Varios vecinos en Béjar, Salamanca, en las inmediaciones donde un hombre asesinó a su mujer
La Fiscalía no le aplica el eximente de drogadicción al hombre que mató a su pareja en Béjar (Salamanca) en 2023
Estranguló a la víctima hasta la muerte, tras golpearla con un cenicero en la frente, después de que la mujer hubiera cortado la relación
La Fiscalía de Salamanca ha asegurado hoy que el acusado confeso del asesinato de su pareja en agosto de 2023 en Béjar (Salamanca) estaba en plenas capacidades cuando estranguló a la víctima hasta la muerte, tras golpearla con un cenicero en la frente, después de que la mujer hubiera cortado la relación.
Tanto el médico forense que exploró al acusado a las 10:30 como el médico de urgencias que lo hizo a las 14 horas de aquel 30 de agosto concluyeron que tenía perfectamente conservadas sus capacidades y no tenía síndrome de abstinencia, por lo que la Fiscalía sostiene que no concurre drogadicción como eximente a efectos penales porque no queda acreditada la afectación de capacidades.

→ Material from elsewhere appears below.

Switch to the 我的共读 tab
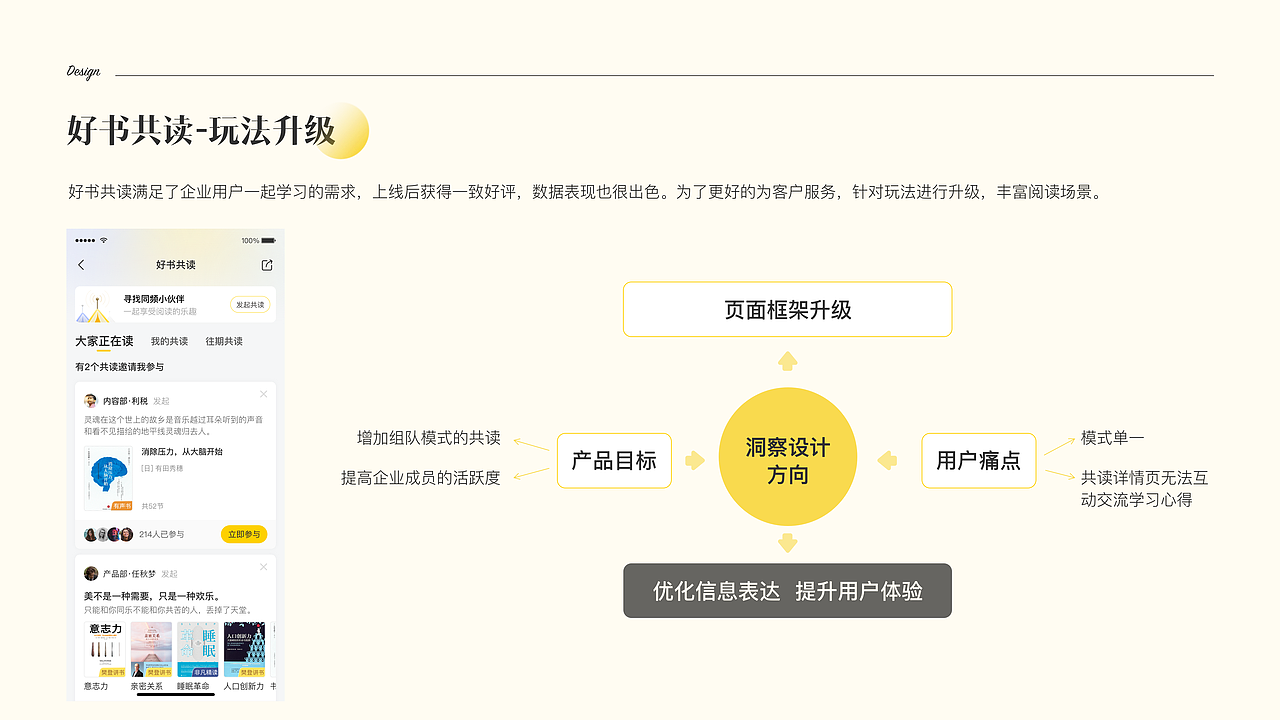Viewport: 1280px width, 720px height. pos(170,341)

El acusado, que confesó a la Policía el crimen la madrugada de los hechos tras amenazar con suicidarse, se enfrenta a una pena de 21 años de prisión solicitada por la Fiscalía por matar a la que era su pareja sentimental, Rosario Martín, que tenía 40 años y dejó cuatro hijos menores de edad (solo de ella) huérfanos, algunos de los cuales hoy están en la vista junto a otros familiares, que han recibido al investigado al grito de «asesino, asesino» a su llegada a la Audiencia.
La Fiscalía ha explicado al jurado popular que matar a alguien con estrangulamiento no conduce al éxito inmediato, sino que hace falta fuerza y voluntad por lo que es del todo incompatible con un arrebato, como alega la defensa, al tiempo que ha señalado que el acusado no tiene antecedentes de interés en su historial médico.
Un reportero gráfico, en el exterior de la vivienda donde un hombre mató a su mujer, en Béjar
A las diez de esta mañana ha comenzado la conformación del jurado popular, integrado por cuatro hombres y cinco mujeres, y pasadas las 12:30 ha dado inicio el juicio presidido por el presidente de la Audiencia Provincial de Salamanca, José Antonio Vega Bravo.
La Fiscalía de Salamanca pide una pena de 21 años de cárcel por un delito de asesinato con alevosía en el ámbito de la violencia de género, con los agravantes de parentesco y género, y la atenuante de confesión, así como ocho años de libertad vigilada al término de la condena y el pago de indemnizaciones que rondan los 800.000 euros para los cuatro hijos, tres hermanos y el padre de la víctima.
La acusación particular sube la petición a 25 años de prisión, al rechazar la atenuante de la confesión, mientras que la defensa argumenta que los hechos constituyen un homicidio imprudente y que el acusado obró bajo los efectos de alcohol y drogas por lo que pide exención completa de responsabilidad penal.